- [Required action] Please output only the lines running from the one that contains "This screenshot has width=1200, height=869." through the last line of the data below, exactly as they stand, with no pictures.

- [Record set]
↓

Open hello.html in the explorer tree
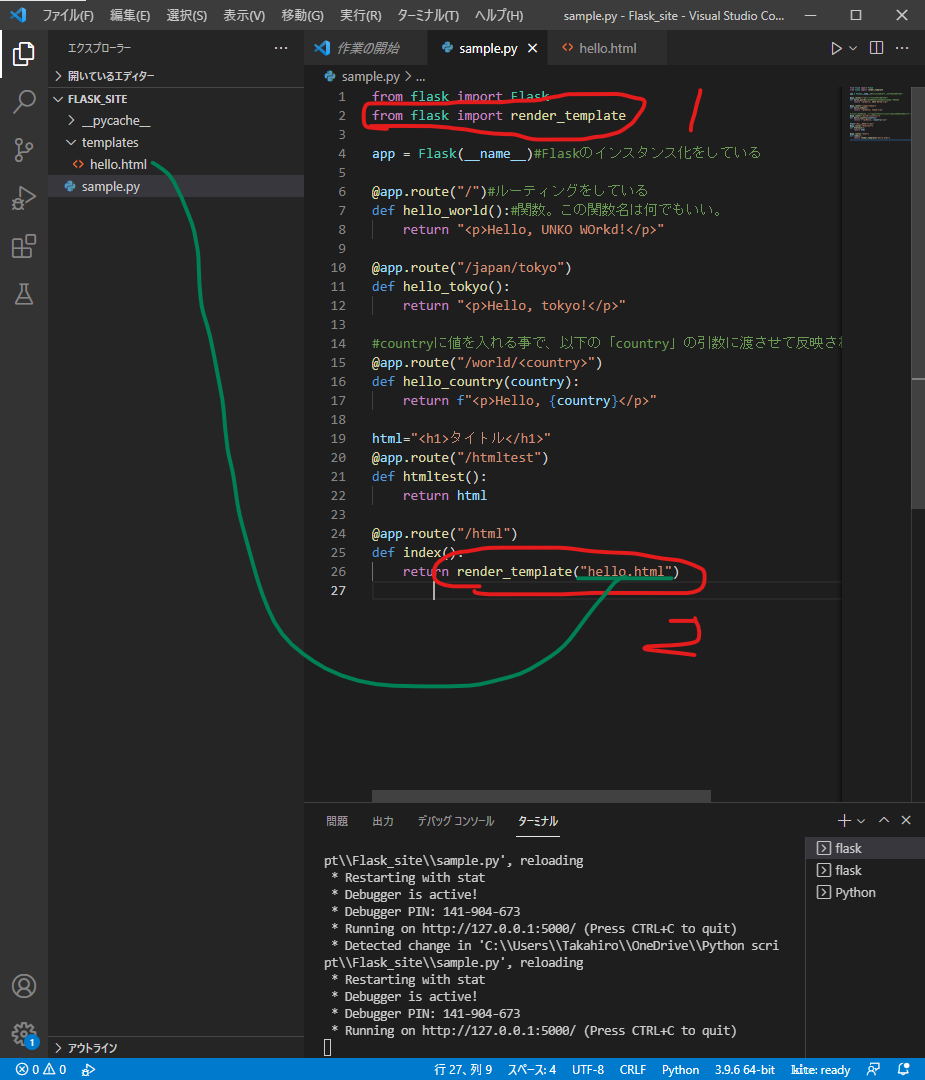Viewport: 925px width, 1080px height. click(118, 165)
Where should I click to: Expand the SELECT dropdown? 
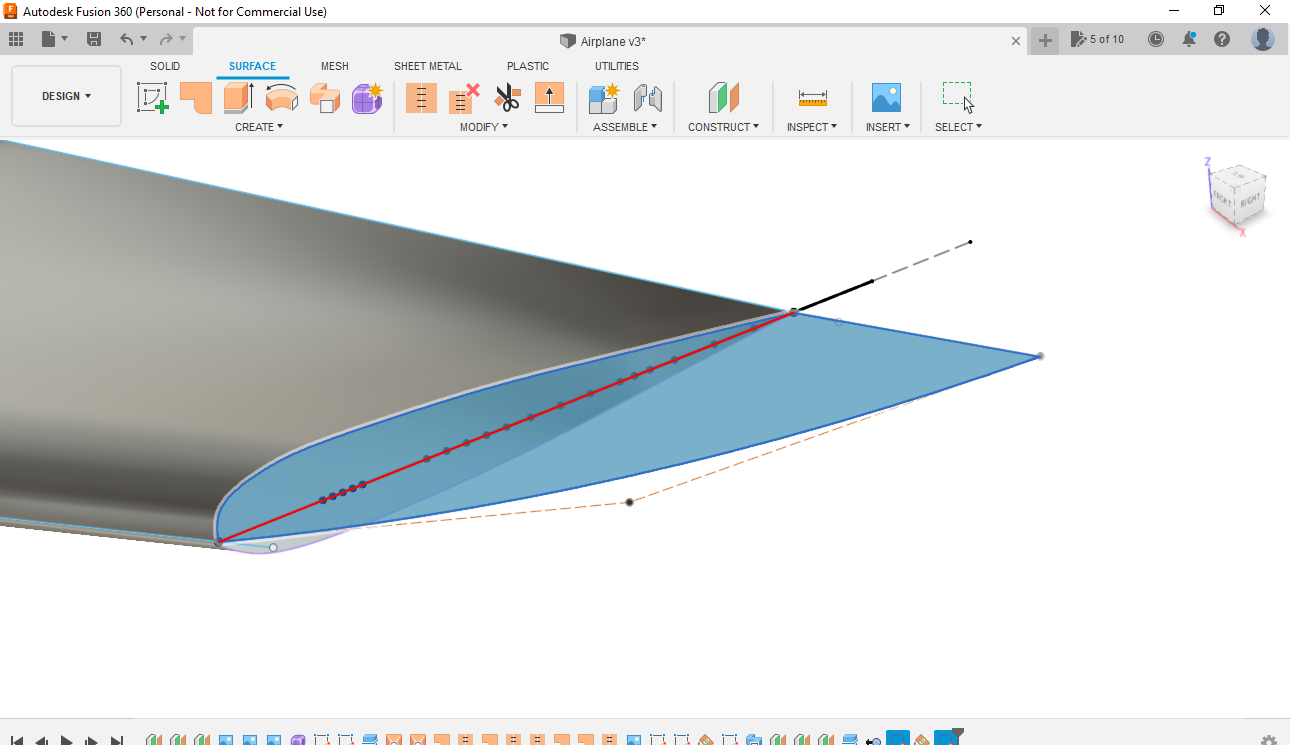(957, 126)
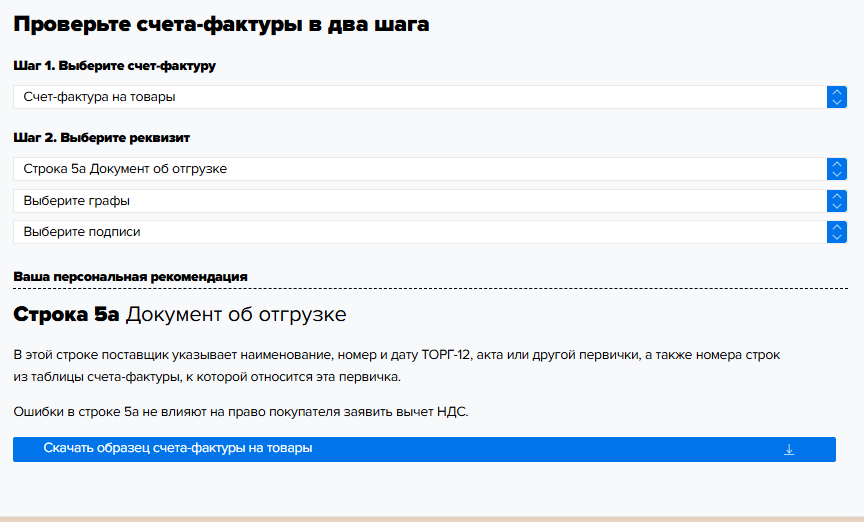Open the 'Выберите графы' dropdown
The width and height of the screenshot is (864, 522).
coord(420,201)
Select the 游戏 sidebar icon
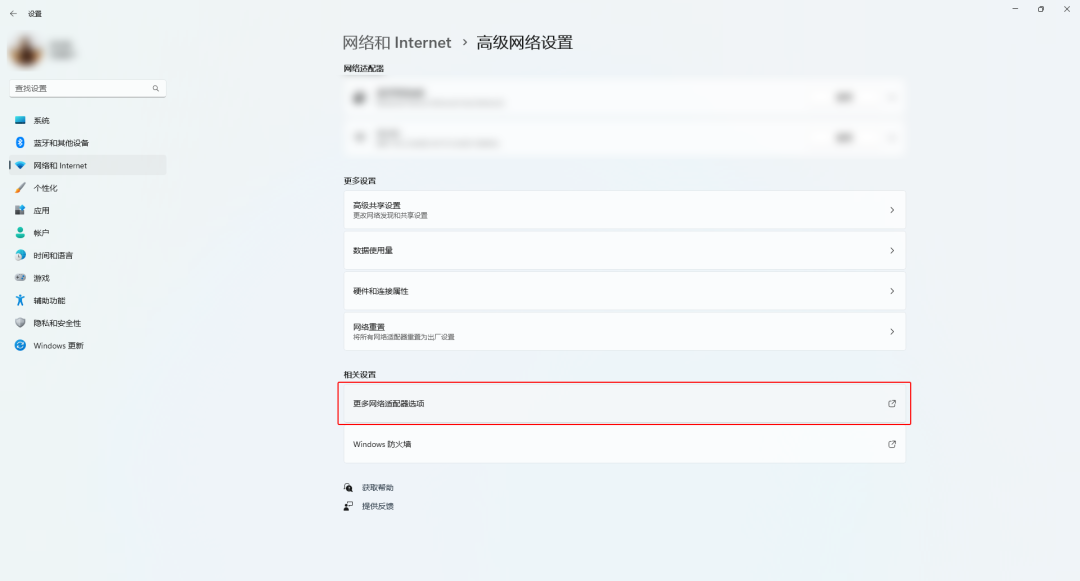Image resolution: width=1080 pixels, height=581 pixels. click(40, 277)
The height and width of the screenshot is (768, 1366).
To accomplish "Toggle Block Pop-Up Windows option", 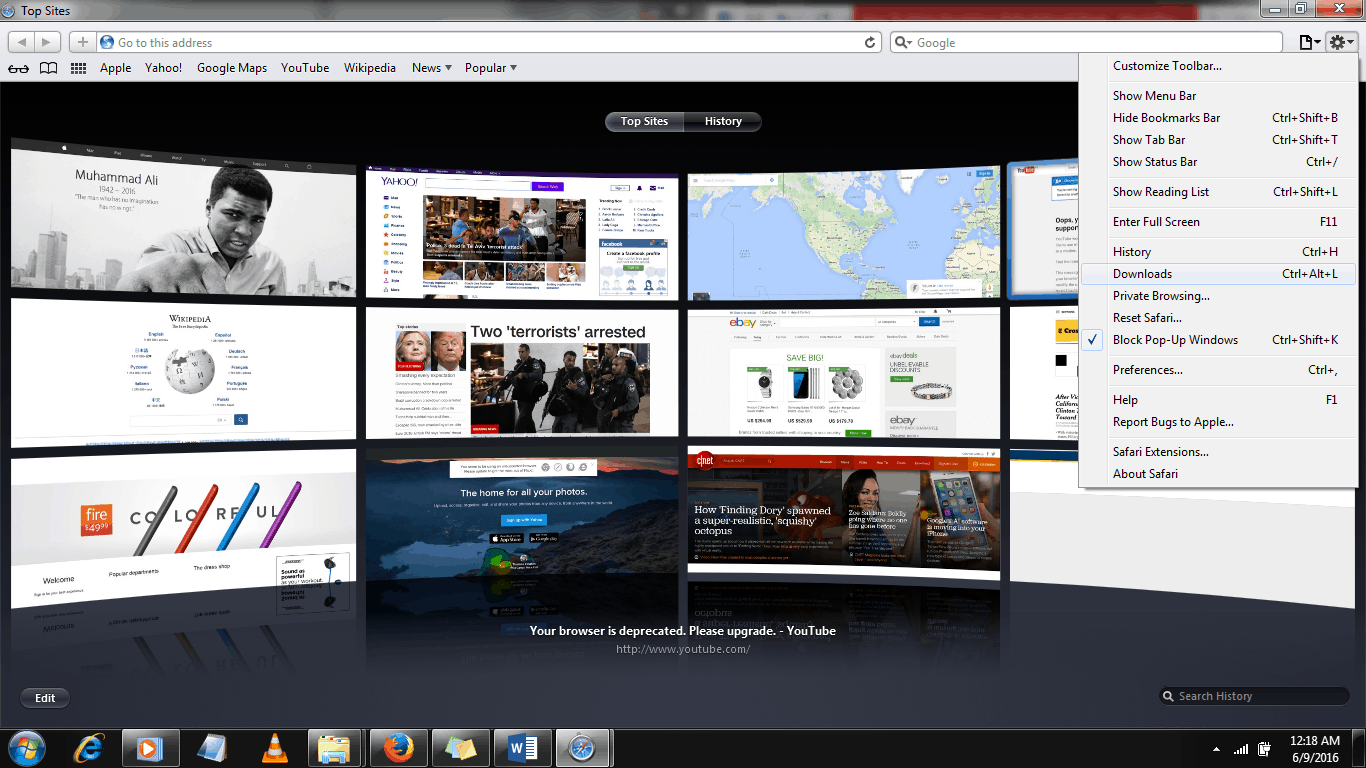I will [1175, 340].
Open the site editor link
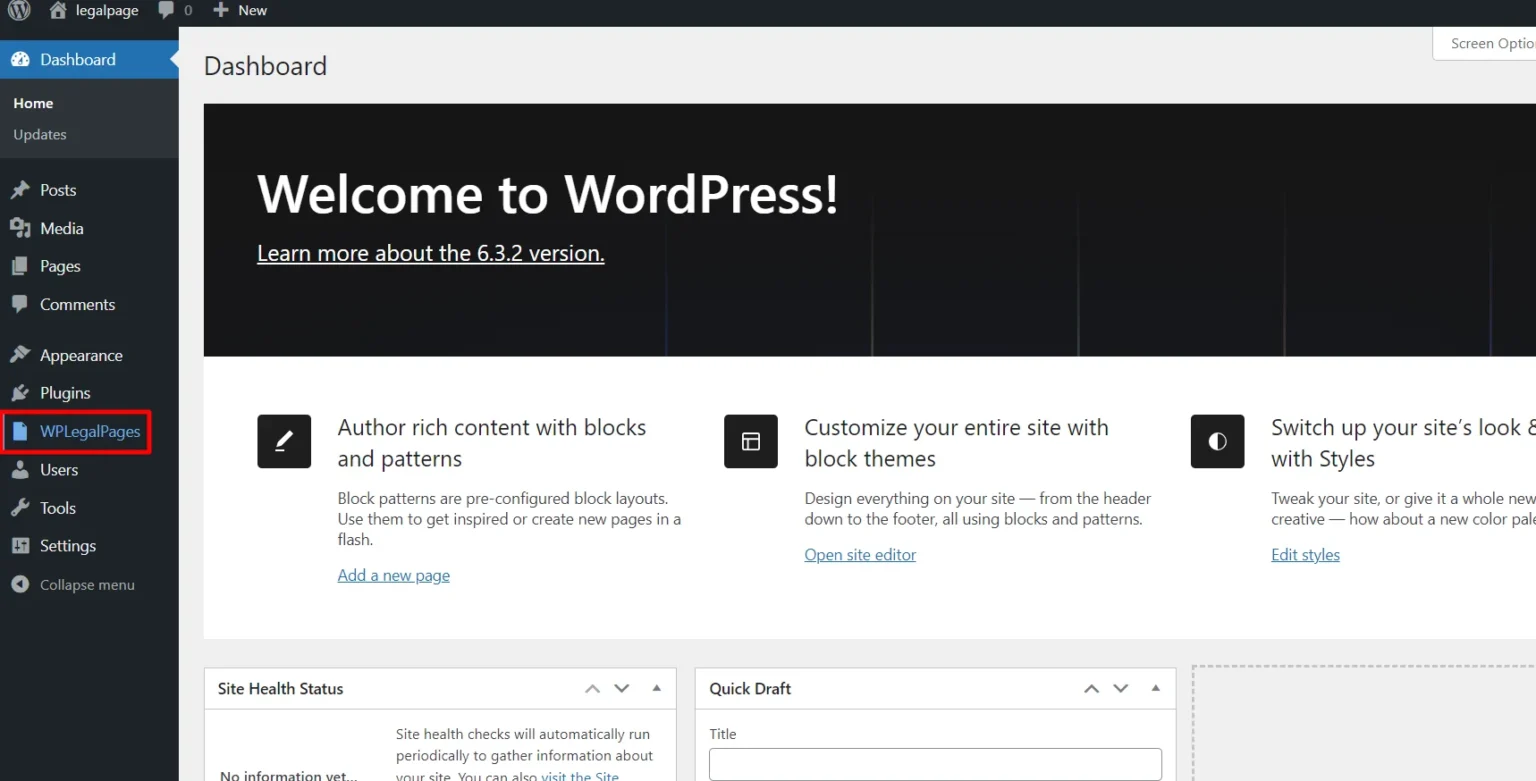Image resolution: width=1536 pixels, height=781 pixels. pos(860,555)
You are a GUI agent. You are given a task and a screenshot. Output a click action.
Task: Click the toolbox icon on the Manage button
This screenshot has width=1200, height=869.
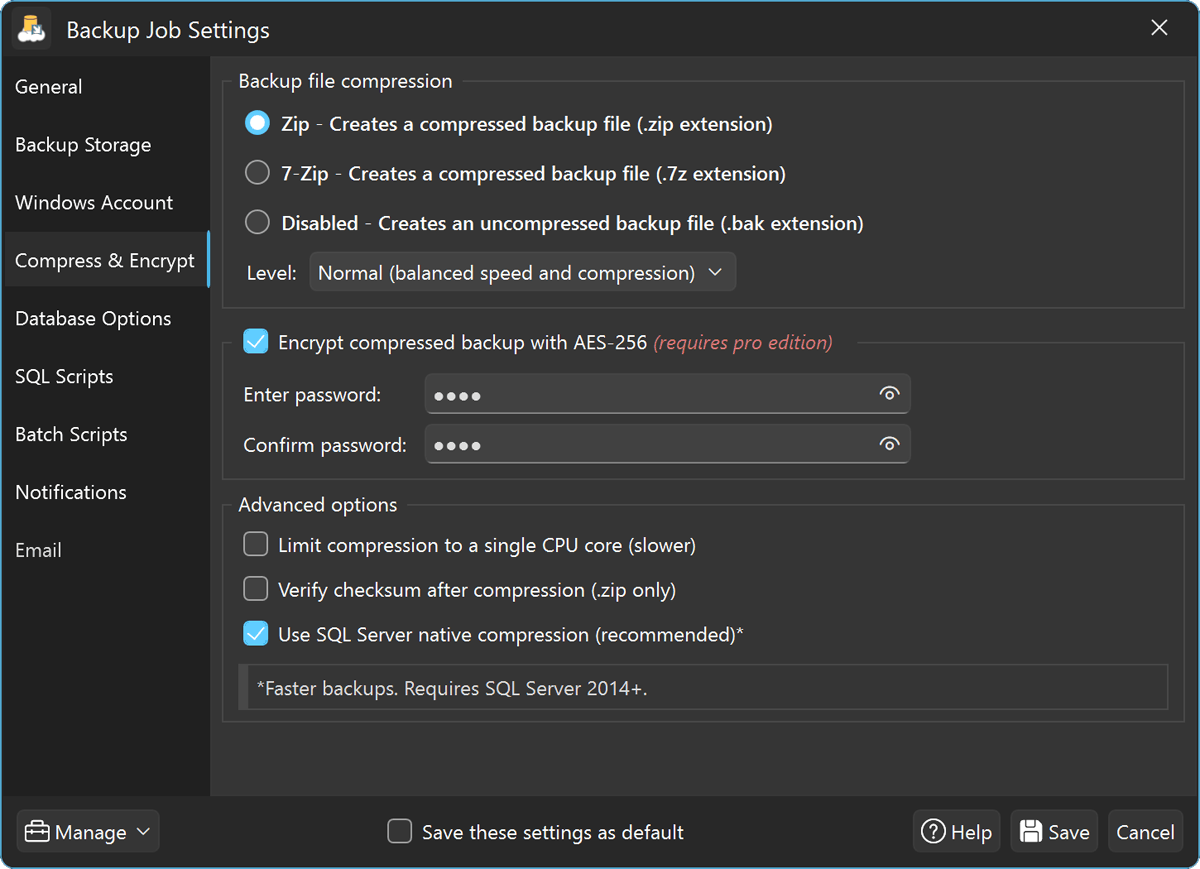pyautogui.click(x=37, y=831)
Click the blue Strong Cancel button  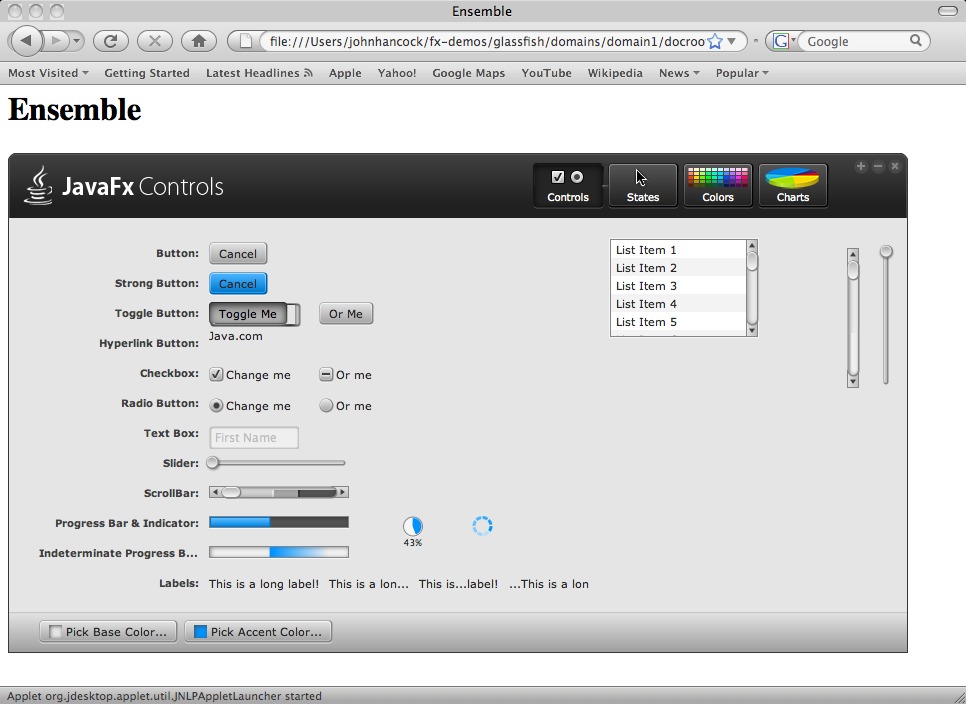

↑

- [Task response]
This screenshot has width=1200, height=869.
pyautogui.click(x=37, y=831)
Click the blue Strong Cancel button  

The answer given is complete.